**WORK REQUEST**
Please restate the entries below word for word, leaving out any pictures.

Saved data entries
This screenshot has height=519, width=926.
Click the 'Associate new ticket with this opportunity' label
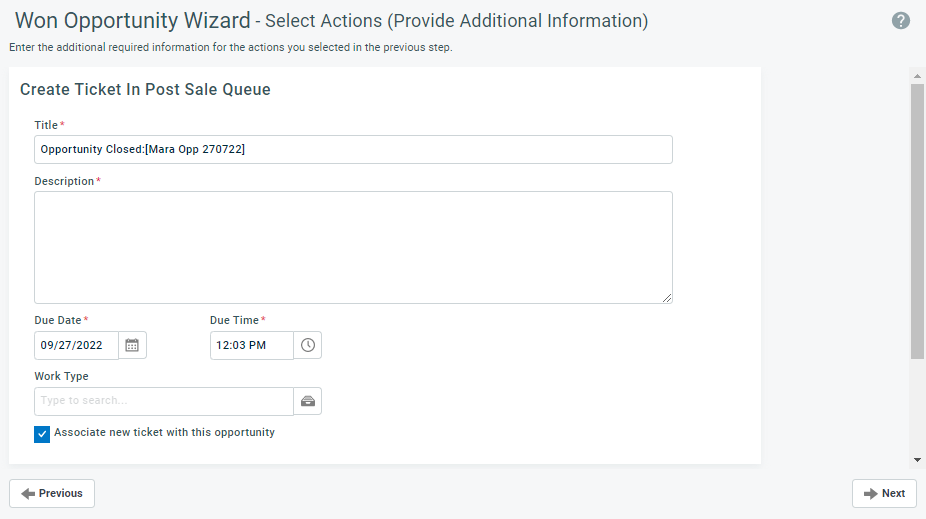[x=164, y=432]
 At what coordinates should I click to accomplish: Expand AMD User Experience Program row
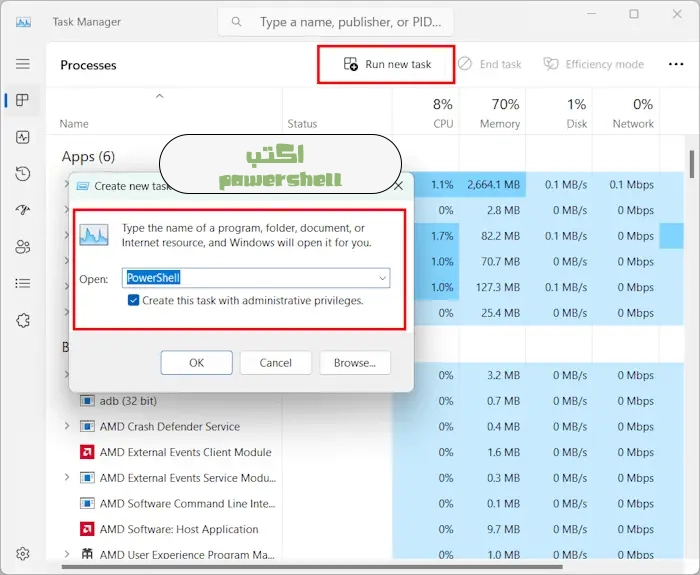tap(67, 555)
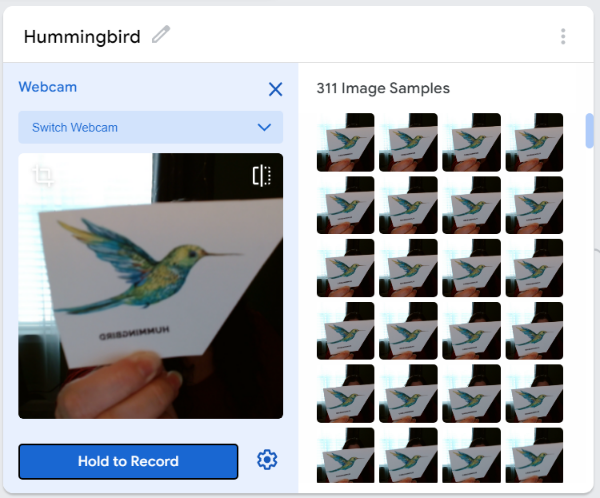
Task: Click the first thumbnail in the fourth row
Action: 345,331
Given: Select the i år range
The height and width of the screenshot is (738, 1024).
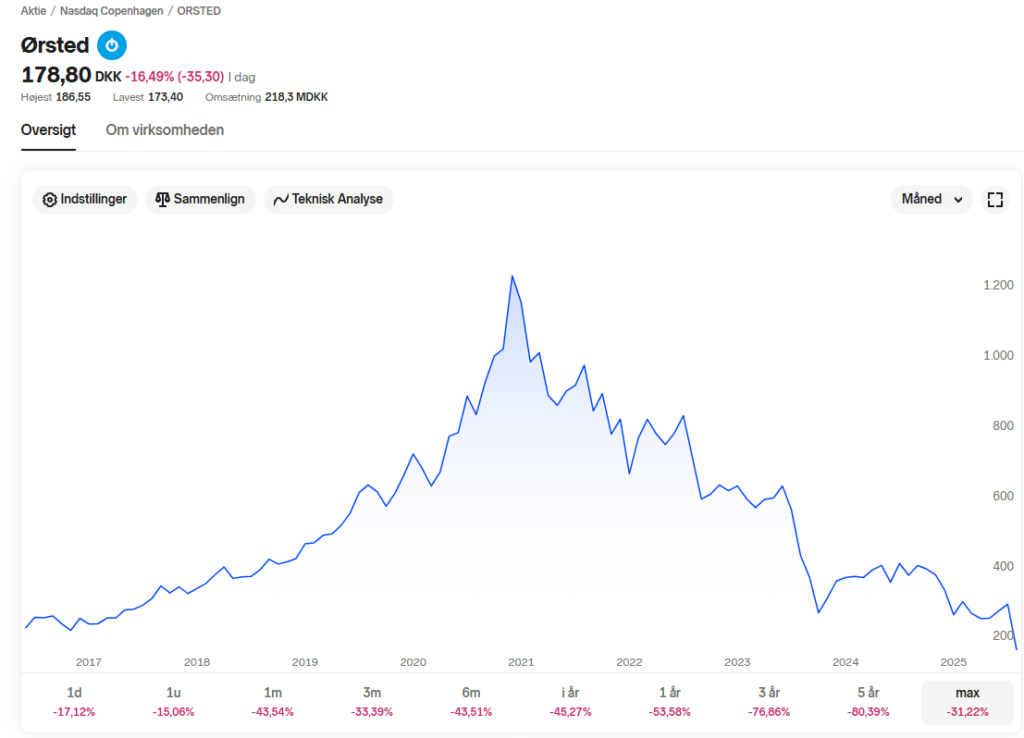Looking at the screenshot, I should (570, 701).
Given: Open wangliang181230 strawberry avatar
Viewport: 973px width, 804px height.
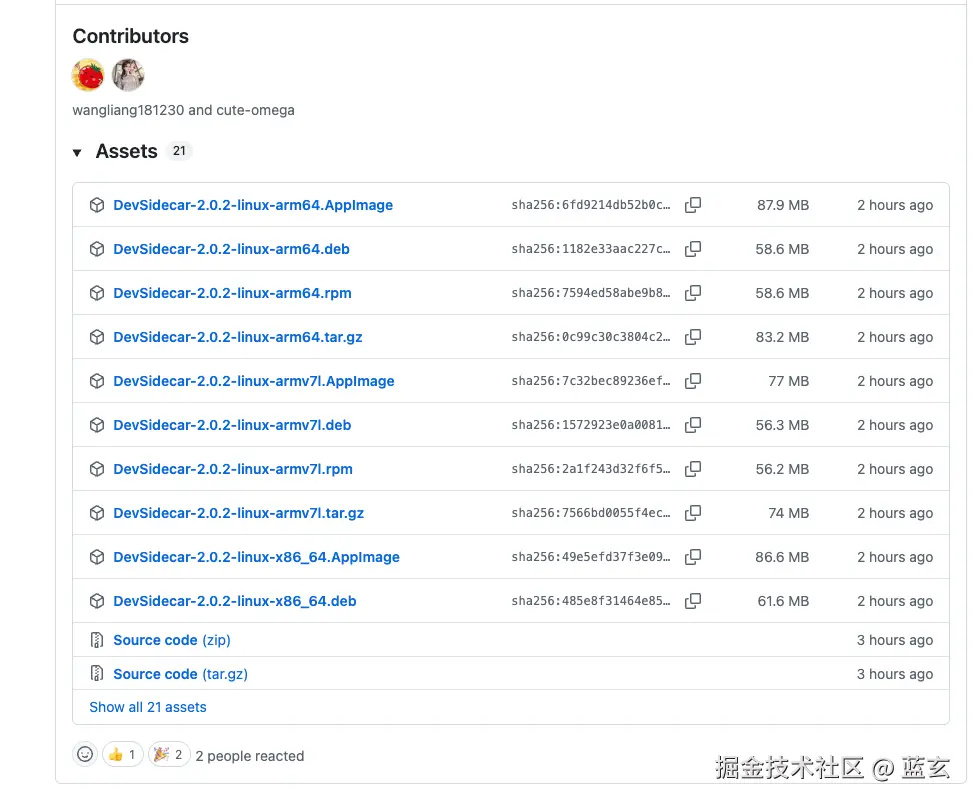Looking at the screenshot, I should (x=88, y=75).
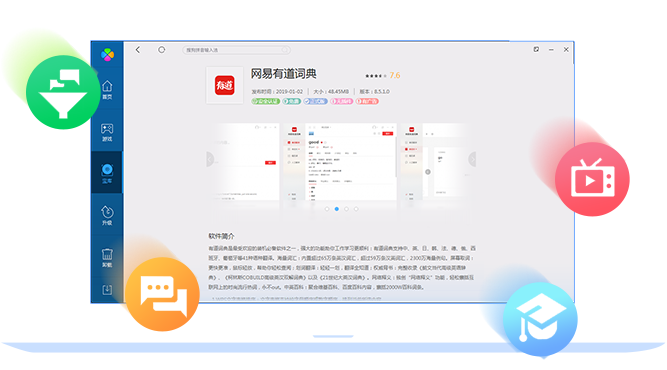Click the star rating beside 7.6
The width and height of the screenshot is (667, 370).
tap(376, 76)
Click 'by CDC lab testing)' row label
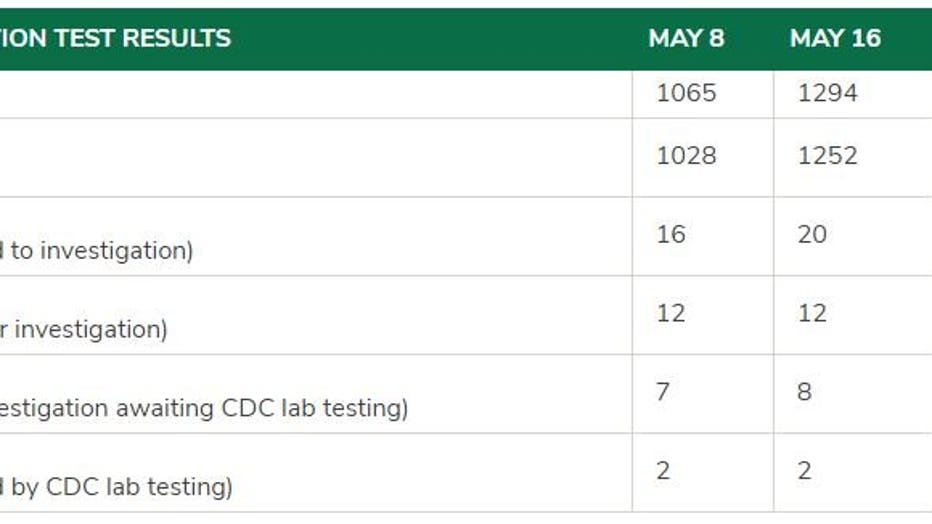The image size is (932, 524). point(121,488)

**RESPONSE BOX**
This screenshot has height=519, width=926.
Click the 'Associate new ticket with this opportunity' label
[x=164, y=432]
 At what coordinates should I click to accomplish: Expand AMD User Experience Program row
tap(67, 555)
Task: Click the first thumbnail in the fourth row
Action: 345,331
Given: Select the i år range
The height and width of the screenshot is (738, 1024).
Looking at the screenshot, I should (570, 701).
Given: Open wangliang181230 strawberry avatar
Viewport: 973px width, 804px height.
Looking at the screenshot, I should (x=88, y=75).
Click the star rating beside 7.6
The width and height of the screenshot is (667, 370).
tap(376, 76)
Click 'by CDC lab testing)' row label
The image size is (932, 524). point(121,488)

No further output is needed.